Exercise objective >> Extend the collection of short jokes below with several new ones in the same offhand, one-liner style, starting after its final joke.

Passage for review >>
----------
I stick pins and needles in the people I don’t like because can’t afford voodoo dolls.
We just got new neighbors and if they play their cards right I won’t know anything about them just like what’s-his-name that lived there before them.
*Quietly opens a bag of chips during a job interview
Kurt Cobain did not die for you to wear his t-shirt to an Imagine Dragons concert
Me, looking for my phone: *calls it 5 times*
Me, finding my phone: Wow! I have 5 missed calls.
Maybe all the vampires are always so angry and biting people because they can never eat any lasagne or spaghetti or anything that has garlic in it. Did you ever think about that? No you always think about yourself!
I told all my neighbors that I have a twin . . . so that when I see them in public I don’t have to talk to them.
If you’re thinking of having kids, last night I told my 5 year old what I made for dinner and he said “Ew, gross,” then three minutes later I caught him eating a booger.
[on phone with quit smoking coach]
coach: give me 3 triggers you have that make you want a cigarette so we can work on coping skills
me: wow, i’m lucky! i only have 1
coach: that’s great! what is it?
me: being awake
Welcome to Mixed Metaphor Day: it ain’t rocket surgery guys
If wrestling is “fake” then explain this
ARTICLE: How, at the age of just 22 did this man…
ME: Is it rich parents?
----------
Stored data entries:
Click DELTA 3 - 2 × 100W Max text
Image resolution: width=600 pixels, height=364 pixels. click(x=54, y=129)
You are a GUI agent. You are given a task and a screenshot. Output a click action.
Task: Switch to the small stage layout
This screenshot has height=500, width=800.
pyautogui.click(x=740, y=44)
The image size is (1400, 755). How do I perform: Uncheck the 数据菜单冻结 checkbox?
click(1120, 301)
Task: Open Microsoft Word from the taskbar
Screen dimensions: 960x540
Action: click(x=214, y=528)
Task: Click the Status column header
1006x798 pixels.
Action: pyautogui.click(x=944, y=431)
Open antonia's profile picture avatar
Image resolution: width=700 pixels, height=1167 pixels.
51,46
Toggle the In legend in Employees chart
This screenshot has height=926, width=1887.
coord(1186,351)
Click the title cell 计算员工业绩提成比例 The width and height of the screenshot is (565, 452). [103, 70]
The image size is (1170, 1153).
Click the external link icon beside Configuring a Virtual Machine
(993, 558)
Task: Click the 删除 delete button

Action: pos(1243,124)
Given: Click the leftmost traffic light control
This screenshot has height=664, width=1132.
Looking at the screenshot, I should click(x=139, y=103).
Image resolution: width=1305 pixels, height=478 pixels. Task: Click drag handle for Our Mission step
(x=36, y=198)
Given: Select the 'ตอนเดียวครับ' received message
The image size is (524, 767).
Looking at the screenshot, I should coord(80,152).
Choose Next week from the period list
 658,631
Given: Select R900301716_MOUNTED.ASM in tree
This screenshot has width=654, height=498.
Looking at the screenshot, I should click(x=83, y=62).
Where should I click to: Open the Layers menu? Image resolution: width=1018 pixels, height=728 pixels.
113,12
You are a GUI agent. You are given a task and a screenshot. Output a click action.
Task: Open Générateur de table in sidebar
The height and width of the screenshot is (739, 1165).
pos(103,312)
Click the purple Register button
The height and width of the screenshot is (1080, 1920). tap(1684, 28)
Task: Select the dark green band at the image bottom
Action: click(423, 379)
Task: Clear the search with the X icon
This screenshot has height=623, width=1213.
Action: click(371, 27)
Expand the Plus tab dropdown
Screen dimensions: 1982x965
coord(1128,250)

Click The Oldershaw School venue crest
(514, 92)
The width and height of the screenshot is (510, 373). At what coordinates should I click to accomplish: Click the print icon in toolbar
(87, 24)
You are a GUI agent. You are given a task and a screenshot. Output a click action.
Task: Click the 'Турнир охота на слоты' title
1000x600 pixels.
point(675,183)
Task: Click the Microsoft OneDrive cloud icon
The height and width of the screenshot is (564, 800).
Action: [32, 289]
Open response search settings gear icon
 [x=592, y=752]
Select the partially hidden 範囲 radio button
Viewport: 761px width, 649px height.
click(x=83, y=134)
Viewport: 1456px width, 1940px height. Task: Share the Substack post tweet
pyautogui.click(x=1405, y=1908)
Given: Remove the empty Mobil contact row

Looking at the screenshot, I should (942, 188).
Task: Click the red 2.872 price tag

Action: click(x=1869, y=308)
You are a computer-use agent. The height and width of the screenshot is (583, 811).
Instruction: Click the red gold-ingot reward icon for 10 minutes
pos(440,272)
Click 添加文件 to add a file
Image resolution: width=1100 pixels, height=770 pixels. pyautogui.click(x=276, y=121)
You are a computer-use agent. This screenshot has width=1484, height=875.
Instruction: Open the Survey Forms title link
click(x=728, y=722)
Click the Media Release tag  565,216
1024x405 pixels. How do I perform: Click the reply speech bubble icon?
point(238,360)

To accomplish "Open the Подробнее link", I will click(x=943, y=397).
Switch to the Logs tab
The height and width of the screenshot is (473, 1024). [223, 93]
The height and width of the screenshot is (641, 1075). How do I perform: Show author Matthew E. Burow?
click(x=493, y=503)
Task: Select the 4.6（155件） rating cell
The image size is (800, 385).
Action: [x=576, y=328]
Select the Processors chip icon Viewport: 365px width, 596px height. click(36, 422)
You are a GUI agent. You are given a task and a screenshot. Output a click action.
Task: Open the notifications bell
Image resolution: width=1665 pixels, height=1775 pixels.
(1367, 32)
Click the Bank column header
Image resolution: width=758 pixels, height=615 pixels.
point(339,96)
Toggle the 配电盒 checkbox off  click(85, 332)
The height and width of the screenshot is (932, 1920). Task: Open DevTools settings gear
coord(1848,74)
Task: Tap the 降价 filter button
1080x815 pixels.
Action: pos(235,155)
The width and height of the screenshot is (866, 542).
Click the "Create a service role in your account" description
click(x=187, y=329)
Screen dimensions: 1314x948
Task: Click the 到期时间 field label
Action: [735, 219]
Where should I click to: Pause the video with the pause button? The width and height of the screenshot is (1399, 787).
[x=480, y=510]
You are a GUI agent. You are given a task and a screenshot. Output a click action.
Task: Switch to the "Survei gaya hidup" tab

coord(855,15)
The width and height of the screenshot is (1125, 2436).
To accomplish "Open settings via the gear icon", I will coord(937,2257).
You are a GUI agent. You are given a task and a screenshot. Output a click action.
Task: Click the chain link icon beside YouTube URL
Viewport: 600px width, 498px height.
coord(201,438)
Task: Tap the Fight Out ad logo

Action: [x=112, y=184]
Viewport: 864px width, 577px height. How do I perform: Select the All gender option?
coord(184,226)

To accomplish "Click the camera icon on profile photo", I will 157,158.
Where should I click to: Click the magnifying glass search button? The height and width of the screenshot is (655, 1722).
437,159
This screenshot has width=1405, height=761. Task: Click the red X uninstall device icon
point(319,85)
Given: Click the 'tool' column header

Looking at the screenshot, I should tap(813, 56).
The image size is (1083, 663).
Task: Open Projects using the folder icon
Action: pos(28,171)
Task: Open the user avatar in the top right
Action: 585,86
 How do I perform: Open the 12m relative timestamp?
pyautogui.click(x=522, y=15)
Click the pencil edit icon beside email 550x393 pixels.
----------
Output for this exercise >>
ARTICLE: … Yeah.
HER: What kind of music do you like?
ME: Hm. Imagine dragons.
HER: Okay.
ME: Cool. Now imagine them playing banjos with their claws.
Is it too late to drop myself off at the fire station?
High school prepares you for real life! For example, show choir taught me how to put on eyeliner and lip liner in a car on the freeway
It’ll make a big mess and practically break their teeth but they’ll keep eating it anyway
-inventor of the Biscotti
Doctor: what seems to be the problem?
Me: I need to be docted
Doctor: you came to the right place. I’m a doctor. I doct people
My son turned 3 and suddenly his elbows are spears, all I’m saying is it seems very uncool that my tiny dictator should get more weapons.
Shout out to my self-aware friends, you know who you are
she like a man in uniform so the mcdonalds outfit here 2 stay
gonna be honest, yes the bear story is odd… but also, I find nothing more relatable than making things worse by oversharing.
[taking my final breaths after a freak accident]
Tell my family I totes love them
*gasping for air*
but like, roll your eyes real hard
why do people get so upset about bad haircuts. name one other problem that resolves itself quietly over time while you wait
[first day on SWAT team]
SWAT #1: The target is inside.
SWAT #2: Let’s break down the door.
ME: I got this… [knocks] “GIRL SCOUT COOKIES!”<door flies open>
“Knock knock”
“Whose there?”
“The spelling police”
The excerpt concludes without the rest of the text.